• [The task]: Pictures must not appear in the copy. Restate exactly the lines below from the one with "Task: Open the システム menu" through the one with "Task: Start the 驭兽弟子 identity with 开启", inclusive.

Records to use section start

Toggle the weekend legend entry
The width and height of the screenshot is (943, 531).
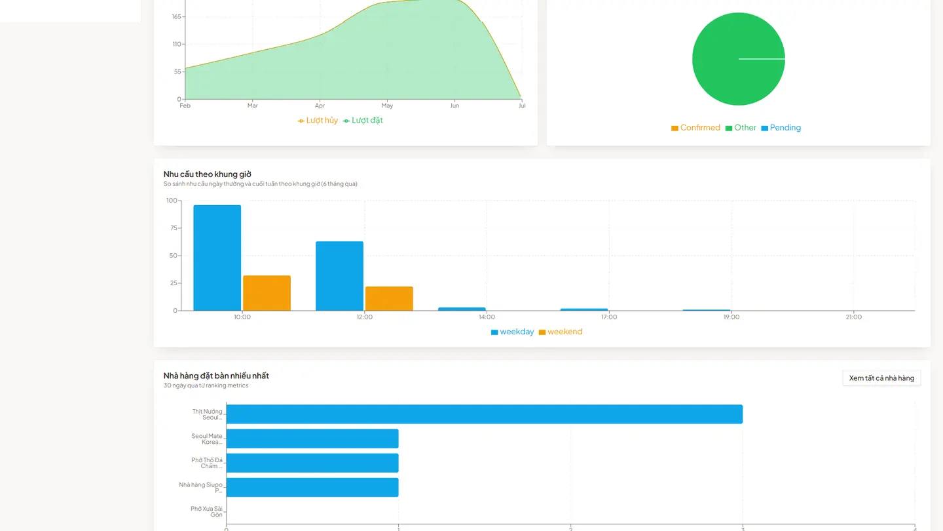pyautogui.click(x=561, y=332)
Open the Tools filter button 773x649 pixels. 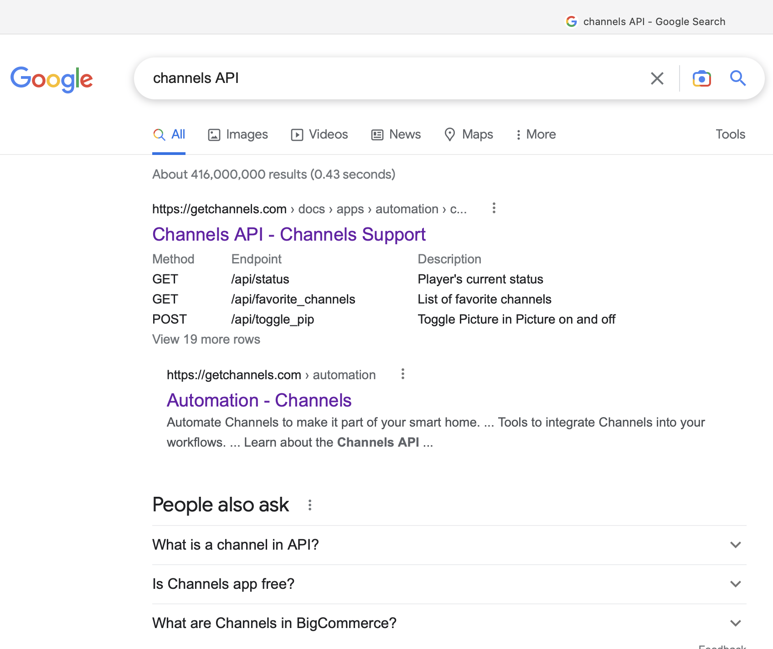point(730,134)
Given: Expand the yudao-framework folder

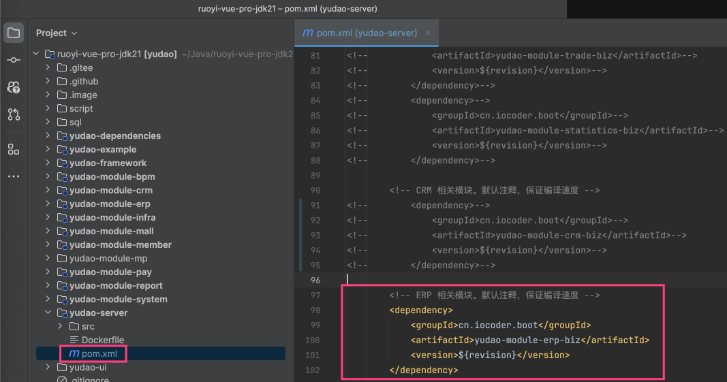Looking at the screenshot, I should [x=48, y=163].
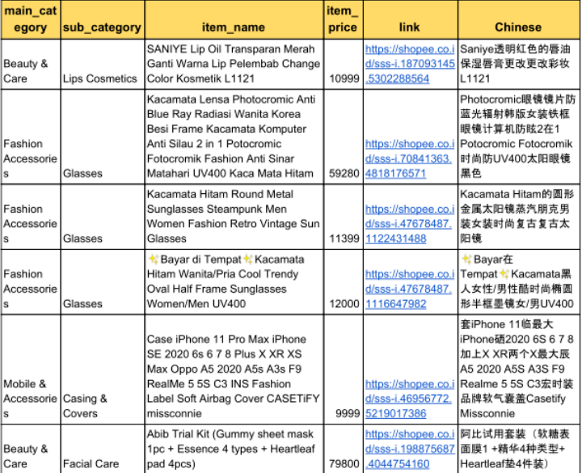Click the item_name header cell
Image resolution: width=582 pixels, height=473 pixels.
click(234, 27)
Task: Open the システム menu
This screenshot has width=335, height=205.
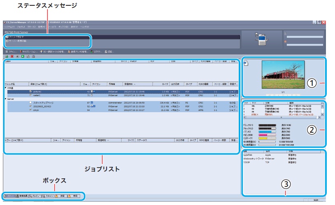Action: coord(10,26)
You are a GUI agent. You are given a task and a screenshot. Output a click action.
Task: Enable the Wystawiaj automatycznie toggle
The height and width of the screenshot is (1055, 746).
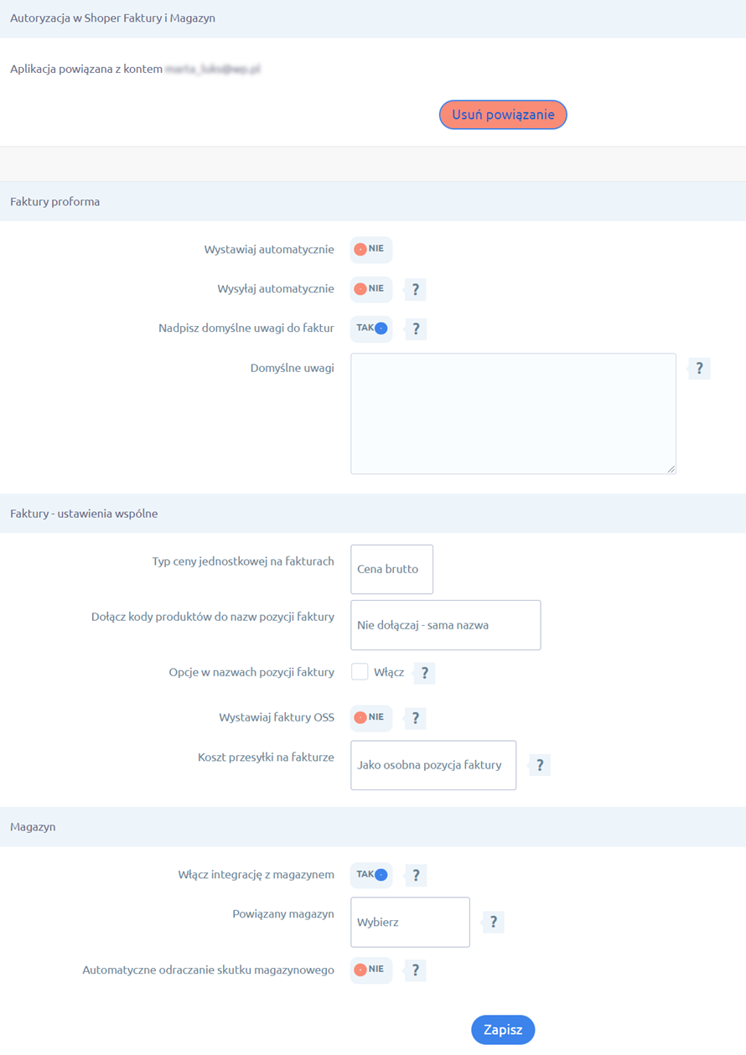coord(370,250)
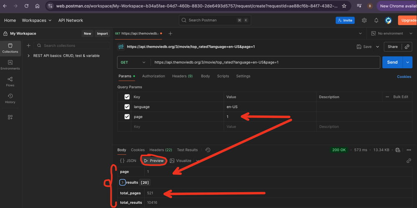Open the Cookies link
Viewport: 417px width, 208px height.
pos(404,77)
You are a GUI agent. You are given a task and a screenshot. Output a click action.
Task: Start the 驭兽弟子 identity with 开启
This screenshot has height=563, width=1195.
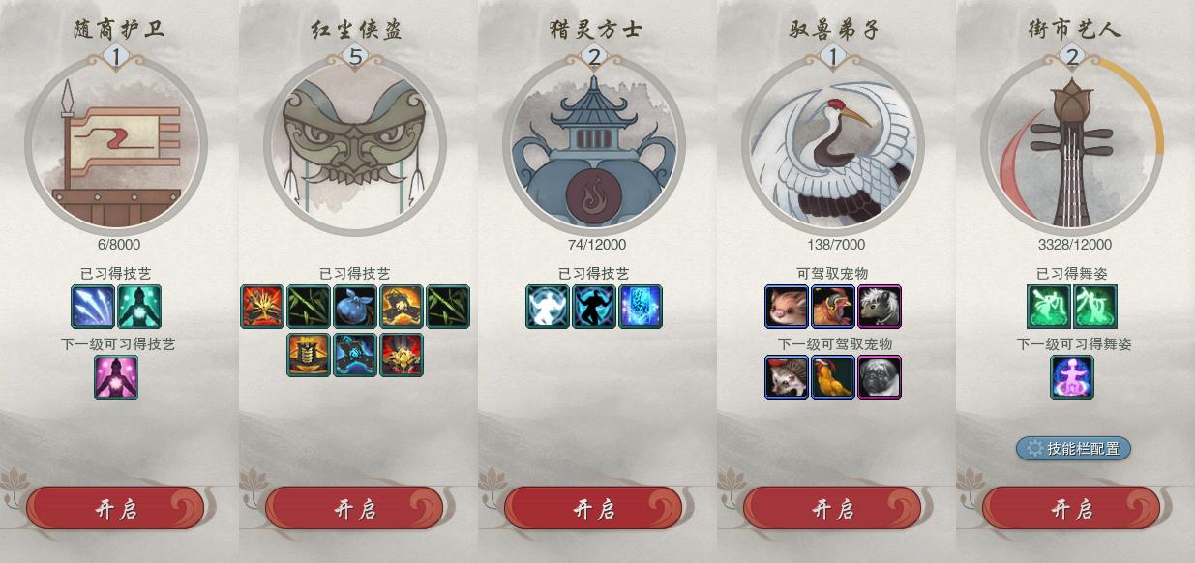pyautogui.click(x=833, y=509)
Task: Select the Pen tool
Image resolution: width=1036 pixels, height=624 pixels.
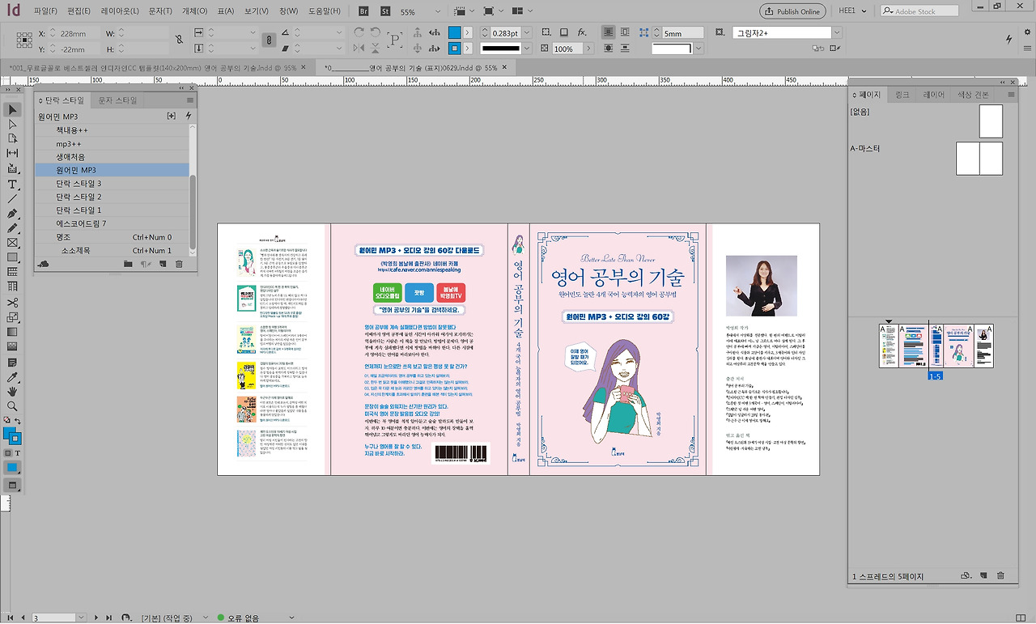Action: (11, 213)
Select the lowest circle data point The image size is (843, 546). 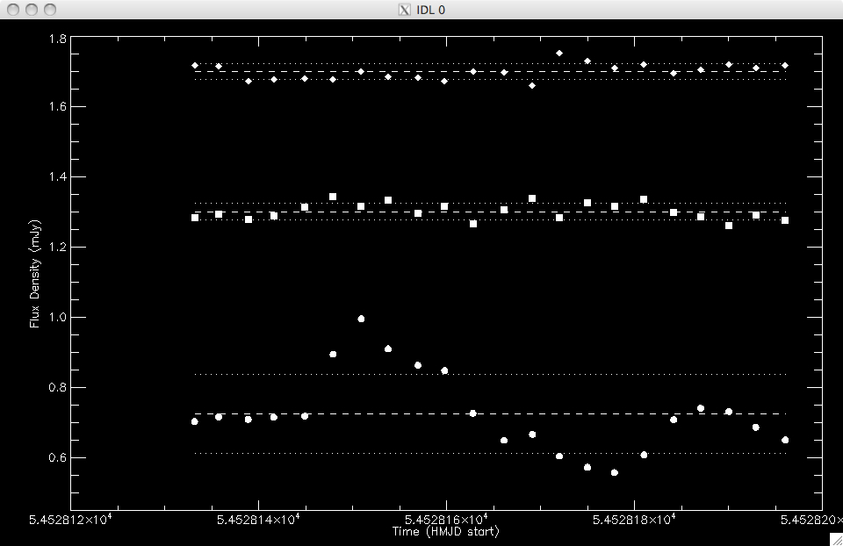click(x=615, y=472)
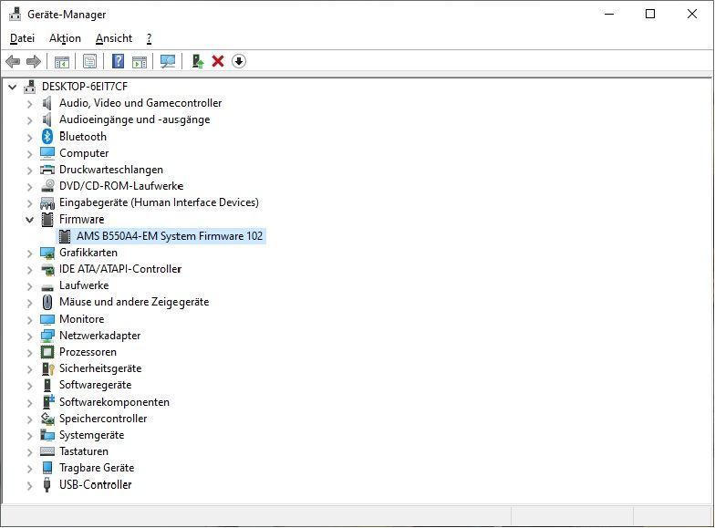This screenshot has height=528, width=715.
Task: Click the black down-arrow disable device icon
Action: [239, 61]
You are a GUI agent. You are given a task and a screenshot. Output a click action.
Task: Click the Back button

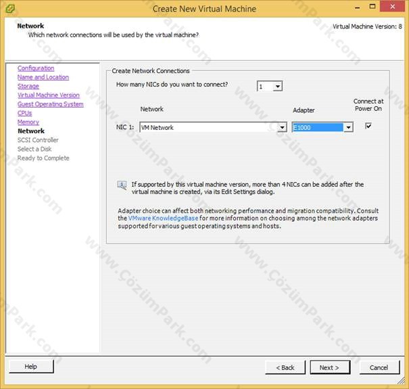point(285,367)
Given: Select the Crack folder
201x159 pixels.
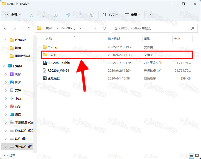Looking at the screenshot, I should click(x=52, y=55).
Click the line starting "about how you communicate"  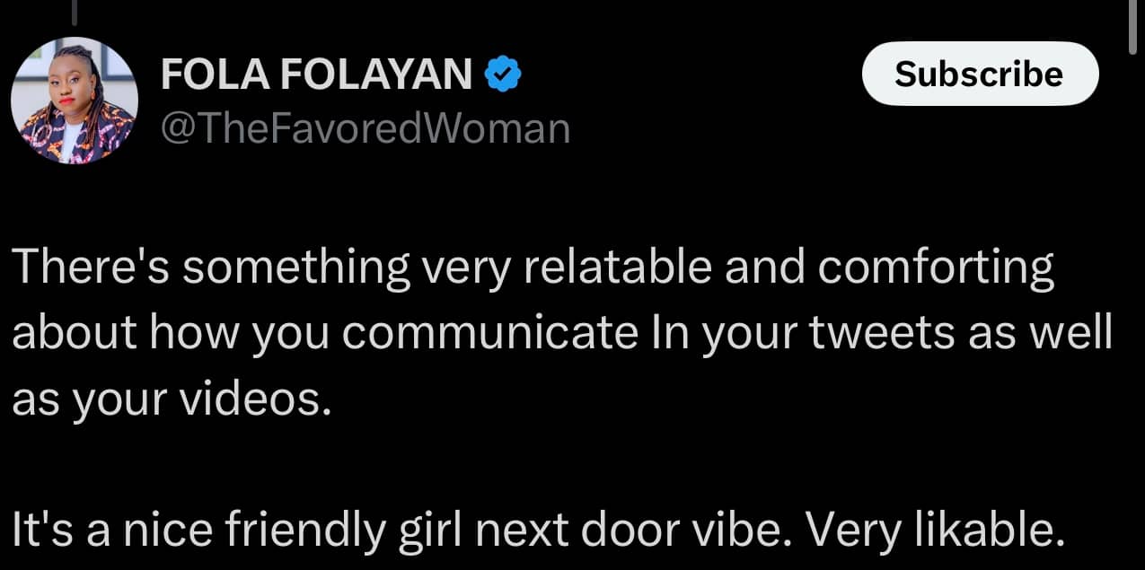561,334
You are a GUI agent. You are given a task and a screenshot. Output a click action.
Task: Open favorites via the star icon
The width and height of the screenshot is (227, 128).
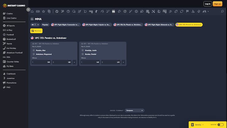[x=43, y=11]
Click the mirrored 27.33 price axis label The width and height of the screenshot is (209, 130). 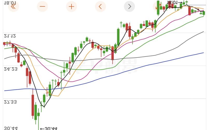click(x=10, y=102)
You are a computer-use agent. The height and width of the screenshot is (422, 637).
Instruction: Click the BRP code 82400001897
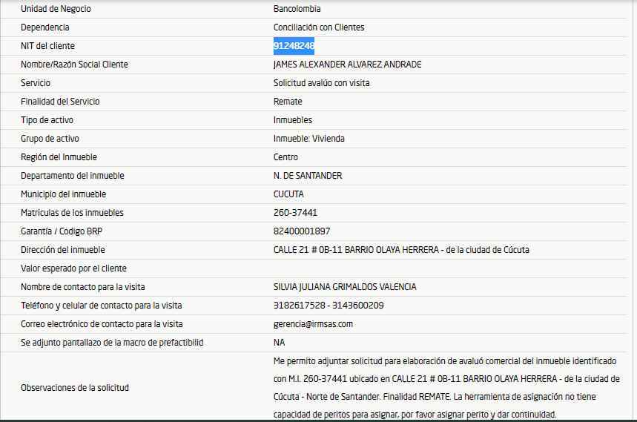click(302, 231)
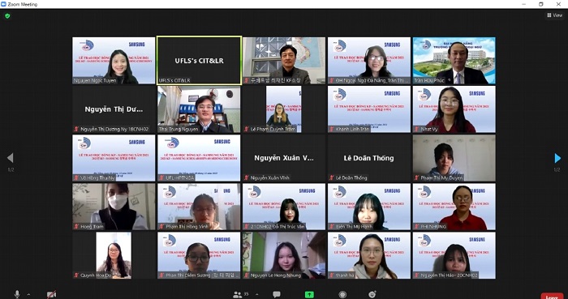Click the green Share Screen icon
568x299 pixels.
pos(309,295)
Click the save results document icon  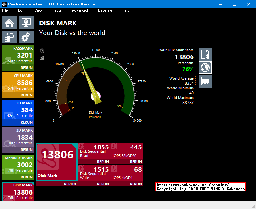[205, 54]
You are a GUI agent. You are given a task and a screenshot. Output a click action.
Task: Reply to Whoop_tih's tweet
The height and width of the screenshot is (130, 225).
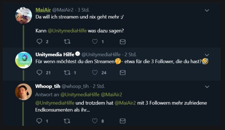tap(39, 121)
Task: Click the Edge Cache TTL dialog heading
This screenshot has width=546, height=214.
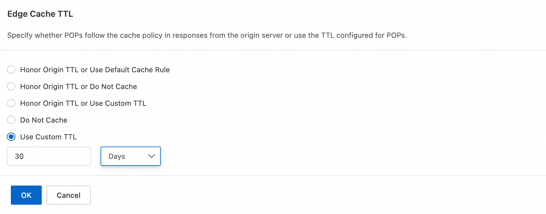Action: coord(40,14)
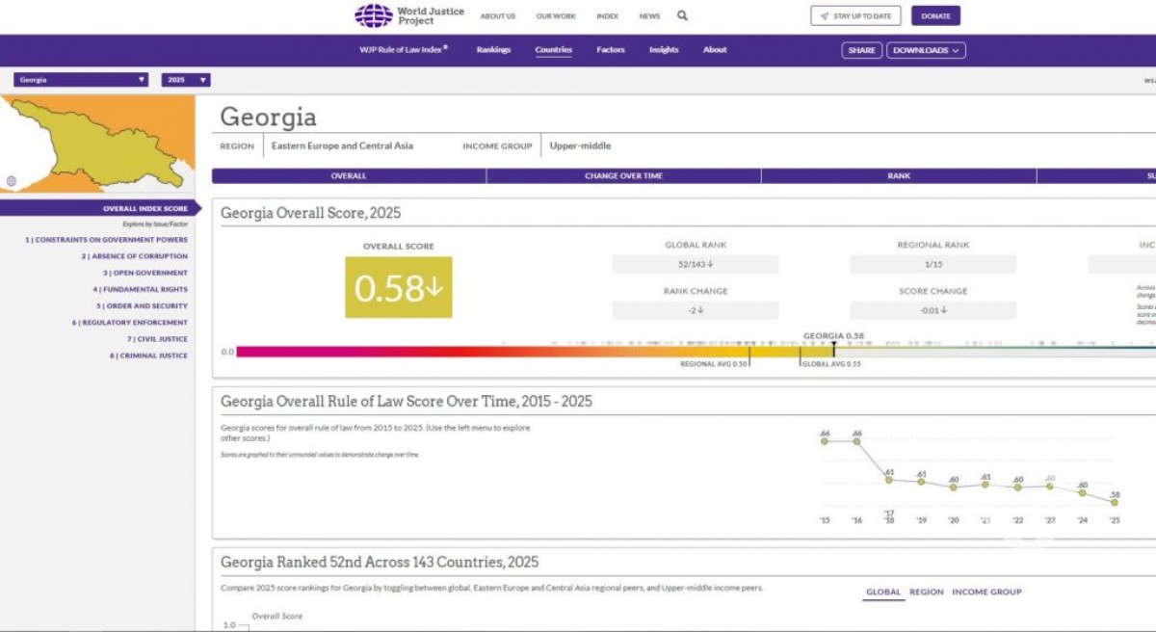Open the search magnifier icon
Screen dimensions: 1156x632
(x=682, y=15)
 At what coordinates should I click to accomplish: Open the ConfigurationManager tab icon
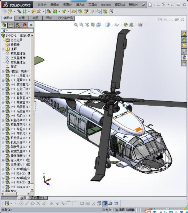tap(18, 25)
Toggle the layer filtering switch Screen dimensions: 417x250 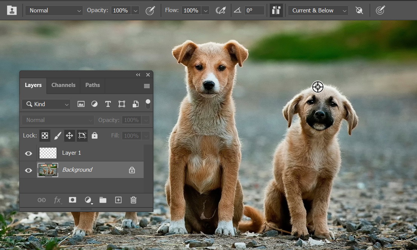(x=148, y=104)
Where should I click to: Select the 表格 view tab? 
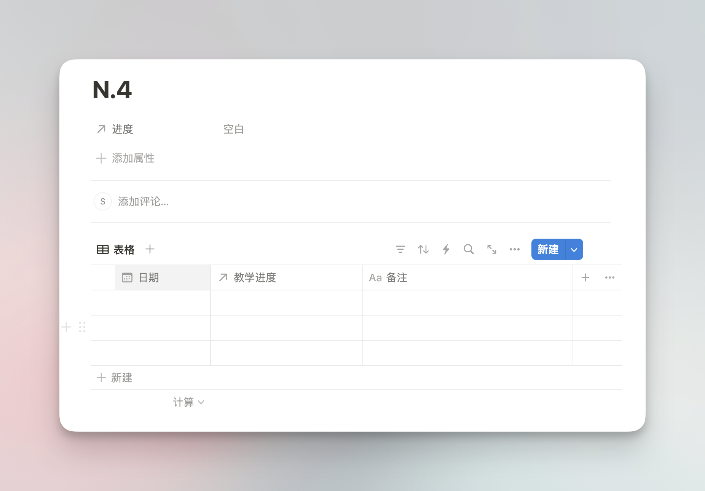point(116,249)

Records to use section end

• [Answer below]:
Task: Open the システム menu
This screenshot has width=335, height=205.
Action: coord(10,26)
You are a GUI agent. You are given a task and a screenshot. Output a click action.
Task: Enable the Wystawiaj automatycznie toggle
The height and width of the screenshot is (1055, 746).
coord(370,250)
Open the Cookies link
Viewport: 417px width, 208px height.
pos(404,77)
You are a GUI agent. You are given a task and a screenshot. Output a click action.
Task: Start the 驭兽弟子 identity with 开启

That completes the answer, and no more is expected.